Go see this show
Jennifer Steinkamp: Madam Curie
By Kinsee Morlan
When you walk into the Joan and Irwin Jacobs Building at the Museum of Contemporary Art San Diego's downtown location during the next few months, you might gasp (in a good way).
Artist Jennifer Steinkamp's "Madame Curie" installation is overwhelming. The seven-channel projection covers most of the walls surrounding the 4,500-square-foot gallery space and the animation moves just slightly, as if blowing in an ever-present, non-existent wind.
On the surface, Steinkamp's piece looks to be simply an aesthetically pleasing floral pattern—images of plants and flowers in someone named Madame Curie's garden. But it's just the starting point, the pleasant opening to a conversation that eventually leads to a discussion about nuclear power.
I emailed Steinkamp and asked her to explain:
Kinsee Morlan: Jennifer, your installation at MCASD is breathtaking.
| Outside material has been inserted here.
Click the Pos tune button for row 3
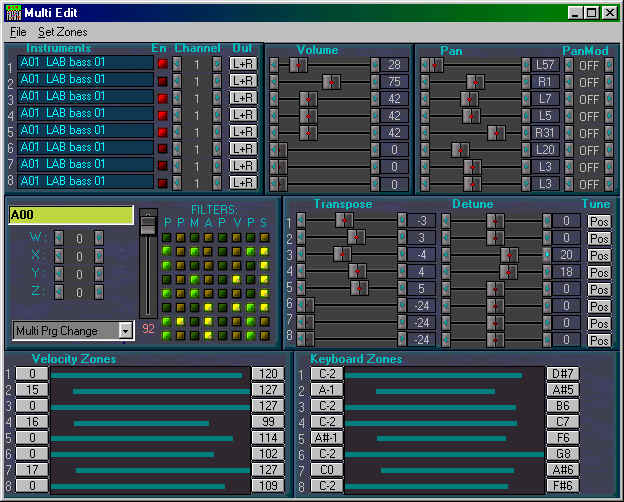 pos(598,255)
When you first walked into that huge, blank gallery, did you already have an idea of what you wanted to do in the space or do you let the space dictate the piece?
Jennifer Steinkamp: Two years ago when the museum contacted me I had no idea what I would make. The idea of a subject came to me driving past the frightening nuclear plant in San Onofre on the way to the museum.
KM: You've taken an interest in atomic energy, which is a topic at the top of many people's minds since the tsunami in Japan caused problems at the nuclear power plant. When and where did your interest begin? Has your research and exploration led to any conclusions? How does your installation relate to your research?
JS: I have had a distrust and fear of nuclear power and weapons since grade school when we were taught to duck and cover. We also watched devastating films about Hiroshima and Nagasaki. Since then, the Three Mile Island accident, 1979, and the Chernobyl Disaster, 1986, should have put an end to the industry, not to mention many more radiation accidents. My research has found that nuclear power is too costly on all fronts including living beings and monetary. There is no way to dispose of the radioactive waste, unfortunately Fukoshima is proving these dangers as we speak.
My research took me on a winding path looking at the connections between nuclear power and weapons. I came across Madame Curie who won two Nobel Prizes in physics and chemistry for her research. I decided to look at her incredible life for inspiration. Besides being one of the foremost scientific minds in all history, it turns out she was enamored with flowers, her daughter's biography of Madame Curie mentions many throughout the book. I decided to use this little known and perhaps insignificant detail to make a peaceful homage to her brilliance.
KM: Do you plan on doing more work based on Marie Curie? What was it like getting to know her and her work? Any interesting factoids you want to share with our readers?
JS: I have no idea if I will make more Madame Curie work. It was very exciting to read about her life and her uphill struggles with sexist beliefs. It was a miracle she was able to accomplish so much with so much against her. She is an inspiration.
KM: What do you hope people take away from your piece at MCASD?
JS: I hope people enjoy the scale of the space. It really is an incredible gallery. I am so pleased to have had the chance to make work for it.
KM: What was unique about your experience at MCASD? Did the architectural space present any challenges or surprises?
JS: This is the most precise space I have come across. The builders were very skilled in their craft.
One thing that really did not occur to me until after I made the work: there is an incredible scientific community in San Diego. This is truly a happy coincidence for me and Madame Curie.